Source extract =>
Controlling an Arduino Smart Car with TouchDesigner

TouchDesigner can be used as an interface for any Arduino setup. Here we analyze source code provided in a STEM kit for beginners, create our own code that we can trigger from a serial connection and create a controller in TouchDesigner.

To follow the video tutorial step by step you will need the ELEGOO UNO R3 Project Smart Robot Car Kit V 3.0 Plus, which can be found here. I encourage you to take your own Arduino project and make your own interface using this as a rough guide.

A more in depth video tutorial can be found here.

Data supplied =>

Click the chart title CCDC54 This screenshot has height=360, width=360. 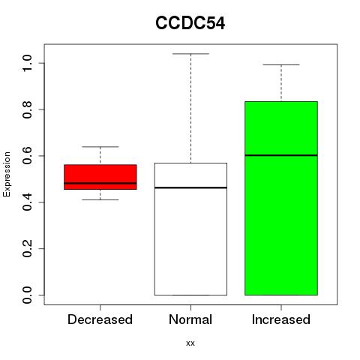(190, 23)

* * *

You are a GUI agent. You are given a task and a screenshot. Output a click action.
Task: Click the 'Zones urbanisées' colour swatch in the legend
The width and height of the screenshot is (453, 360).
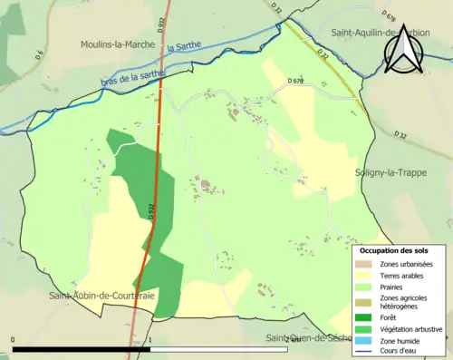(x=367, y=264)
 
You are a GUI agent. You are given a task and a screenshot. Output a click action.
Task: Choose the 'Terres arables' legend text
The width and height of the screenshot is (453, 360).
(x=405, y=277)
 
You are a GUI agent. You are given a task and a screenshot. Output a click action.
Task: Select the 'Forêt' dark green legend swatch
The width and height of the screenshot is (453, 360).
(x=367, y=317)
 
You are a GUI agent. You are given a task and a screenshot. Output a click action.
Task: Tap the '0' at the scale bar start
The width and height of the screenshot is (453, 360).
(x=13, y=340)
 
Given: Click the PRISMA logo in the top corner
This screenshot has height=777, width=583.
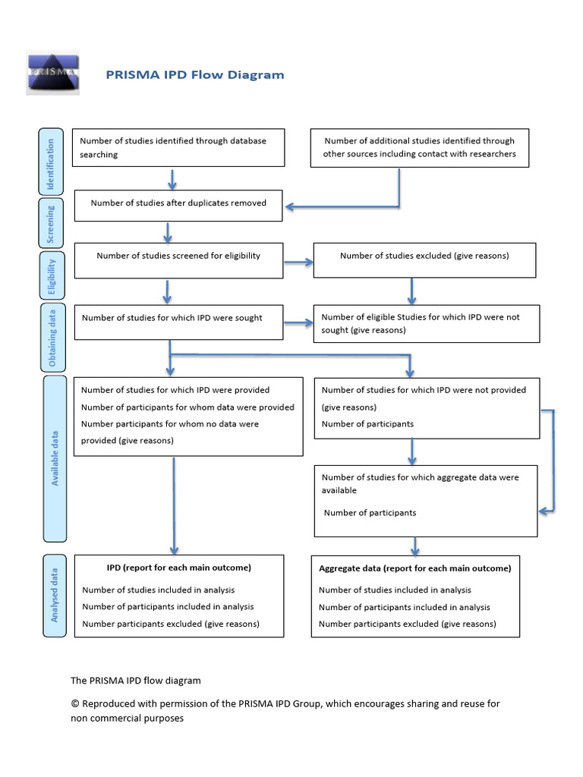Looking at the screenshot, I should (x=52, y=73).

Directives =>
[a] Print the passage from the Arduino smart car text exactly, everything from "TouchDesigner can be" down to "a rough guide.".
[b] In the records, change everything from the line that contains "Given: Click the" down to the line that contains "Looking at the" by replacing "screenshot" with "screen capture", keeping all else unchanged. Give only those lines, and leave the pictures out.

Answers for this exercise =>
[a]
TouchDesigner can be used as an interface for any Arduino setup. Here we analyze source code provided in a STEM kit for beginners, create our own code that we can trigger from a serial connection and create a controller in TouchDesigner.

To follow the video tutorial step by step you will need the ELEGOO UNO R3 Project Smart Robot Car Kit V 3.0 Plus, which can be found here. I encourage you to take your own Arduino project and make your own interface using this as a rough guide.

[b]
Given: Click the PRISMA logo in the top corner
This screen capture has height=777, width=583.
Looking at the screen capture, I should (x=52, y=73).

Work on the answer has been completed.